▶ [Required action]
Scan the lines below and report each one containing "computer" by copying it.

Stored records:
★ ★ ★ ★ ★ ★ ★

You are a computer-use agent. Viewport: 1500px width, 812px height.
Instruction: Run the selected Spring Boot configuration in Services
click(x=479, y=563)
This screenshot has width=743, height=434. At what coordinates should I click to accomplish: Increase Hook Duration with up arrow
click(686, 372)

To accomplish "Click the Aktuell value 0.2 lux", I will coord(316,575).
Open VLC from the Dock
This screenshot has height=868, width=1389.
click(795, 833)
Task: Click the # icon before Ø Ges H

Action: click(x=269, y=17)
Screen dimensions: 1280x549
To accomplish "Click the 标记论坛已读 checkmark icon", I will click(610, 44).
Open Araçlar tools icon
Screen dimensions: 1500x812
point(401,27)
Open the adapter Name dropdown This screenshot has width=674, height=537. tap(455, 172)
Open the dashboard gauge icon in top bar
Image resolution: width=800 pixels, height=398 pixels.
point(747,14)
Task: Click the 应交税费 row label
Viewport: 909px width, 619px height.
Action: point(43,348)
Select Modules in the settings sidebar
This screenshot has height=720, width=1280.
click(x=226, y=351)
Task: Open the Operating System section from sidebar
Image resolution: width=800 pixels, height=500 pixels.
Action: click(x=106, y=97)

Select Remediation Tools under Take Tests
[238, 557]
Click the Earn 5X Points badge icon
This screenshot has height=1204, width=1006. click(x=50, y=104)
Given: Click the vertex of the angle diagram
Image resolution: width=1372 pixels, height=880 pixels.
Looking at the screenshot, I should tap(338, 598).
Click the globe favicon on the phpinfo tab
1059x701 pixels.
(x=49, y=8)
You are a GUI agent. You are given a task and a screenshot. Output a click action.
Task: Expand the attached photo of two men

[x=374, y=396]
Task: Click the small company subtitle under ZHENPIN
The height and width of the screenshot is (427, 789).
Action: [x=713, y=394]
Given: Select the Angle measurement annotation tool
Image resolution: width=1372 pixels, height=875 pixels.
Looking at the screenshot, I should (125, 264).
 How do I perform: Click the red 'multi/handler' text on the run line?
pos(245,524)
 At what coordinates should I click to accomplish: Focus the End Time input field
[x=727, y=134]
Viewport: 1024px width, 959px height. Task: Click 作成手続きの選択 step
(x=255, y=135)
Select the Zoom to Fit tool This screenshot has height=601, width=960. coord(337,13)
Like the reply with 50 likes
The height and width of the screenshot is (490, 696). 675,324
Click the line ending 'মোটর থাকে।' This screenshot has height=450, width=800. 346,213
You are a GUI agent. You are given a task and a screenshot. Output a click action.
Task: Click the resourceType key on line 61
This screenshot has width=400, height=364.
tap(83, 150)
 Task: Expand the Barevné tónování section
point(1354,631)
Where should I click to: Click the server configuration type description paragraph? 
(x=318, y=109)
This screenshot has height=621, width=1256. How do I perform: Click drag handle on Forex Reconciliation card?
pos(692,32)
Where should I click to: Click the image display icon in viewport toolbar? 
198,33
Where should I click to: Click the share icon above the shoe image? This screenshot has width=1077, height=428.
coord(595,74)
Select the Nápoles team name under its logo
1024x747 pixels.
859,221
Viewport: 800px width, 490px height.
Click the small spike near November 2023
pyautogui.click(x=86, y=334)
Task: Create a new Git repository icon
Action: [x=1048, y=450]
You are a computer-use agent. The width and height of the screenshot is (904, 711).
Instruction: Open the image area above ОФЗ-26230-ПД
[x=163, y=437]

★ ★ ★ ★ ★ ★ ★

▶ [Output]
You are a computer-use agent. Viewport: 1500px width, 812px height.
You are a computer-use agent. The width and height of the screenshot is (904, 711).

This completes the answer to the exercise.